Inklusion ist ein grundlegender Aspekt. Demokratiebildung muss für alle Menschen zugänglich sein, unabhängig von ihrer Herkunft oder ihrem sozialen Status. Programme sollten darauf abzielen, die Vielfalt der Erfahrungen und Perspektiven aller Facetten der Gesellschaft zu berücksichtigen und sicherstellen, dass alle Stimmen gehört werden. Dies erfordert eine kritische Auseinandersetzung mit Diskriminierung und Vorurteilen sowie die Förderung eines respektvollen und offenen Dialogs. 

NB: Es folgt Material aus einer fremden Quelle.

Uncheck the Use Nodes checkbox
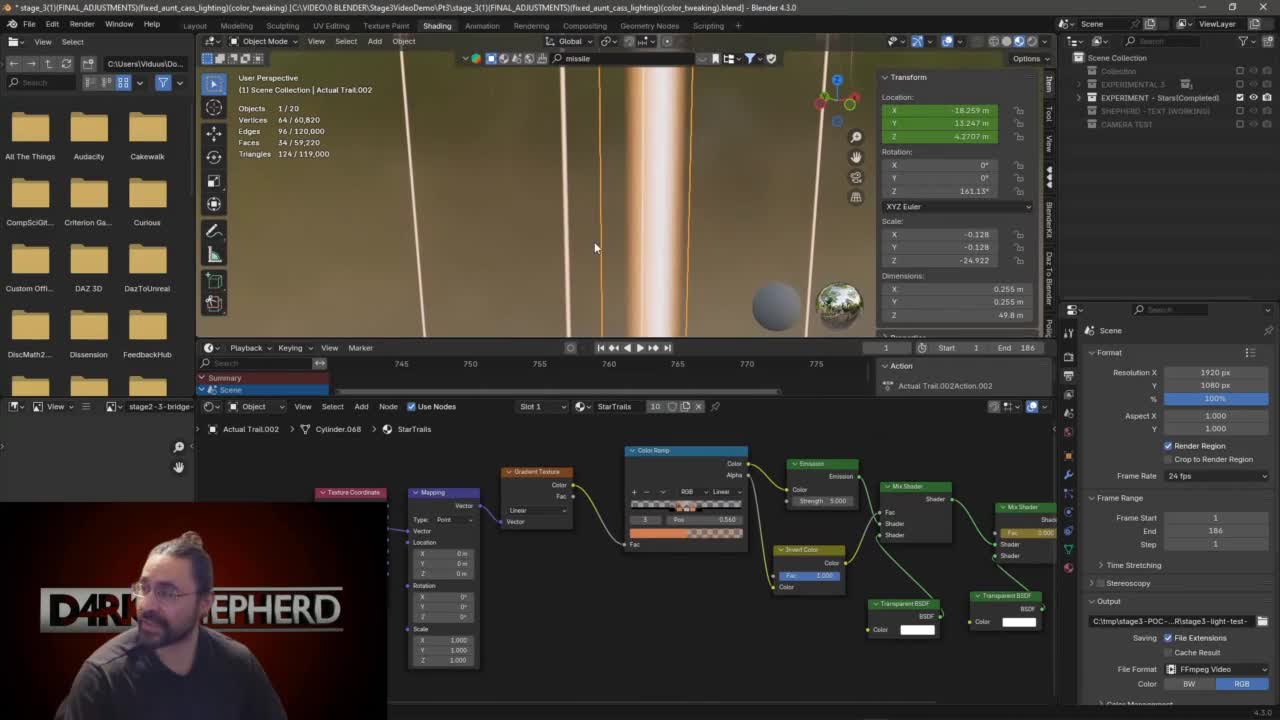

Menschen müssen die Möglichkeit haben, aktiv an politischen und gesellschaftlichen Prozessen teilzunehmen. Demokratiebildung sollte daher nicht nur theoretische Kenntnisse vermitteln, sondern auch praktische Erfahrungen ermöglichen, beispielsweise durch die Teilnahme an Entscheidungsprozessen, Bürgerforen oder Workshops. Solche Erfahrungen fördern das Gefühl der Zugehörigkeit und die Bereitschaft, sich einzubringen. 

Die Sensibilisierung für strukturelle Ungleichheiten ist dafür eine wichtige Voraussetzung. Bildungsangebote müssen die spezifischen Herausforderungen der Migrationsgesellschaft sichtbar machen und Wege aufzeigen, wie diese Barrieren überwunden werden können. Eine kritische Reflexion über gesellschaftliche Machtverhältnisse und Privilegien trägt dazu bei, ein Bewusstsein für die Notwendigkeit von Gerechtigkeit und Chancengleichheit zu schaffen. 

Schließlich ist die Kooperation zwischen Bildungseinrichtungen, politischen Akteuren und der Zivilgesellschaft von großer Bedeutung. Der Austausch von Wissen und Ressourcen kann dazu beitragen, effektive Demokratiebildungsprojekte zu entwickeln. 

Insgesamt erfordert die erfolgreiche Demokratiebildung in der Migrationsgesellschaft ein ganzheitliches Konzept, das Inklusion, Partizipation, Sensibilisierung und Kooperation miteinander verbindet, um eine gerechte und demokratische Zukunft für alle zu fördern.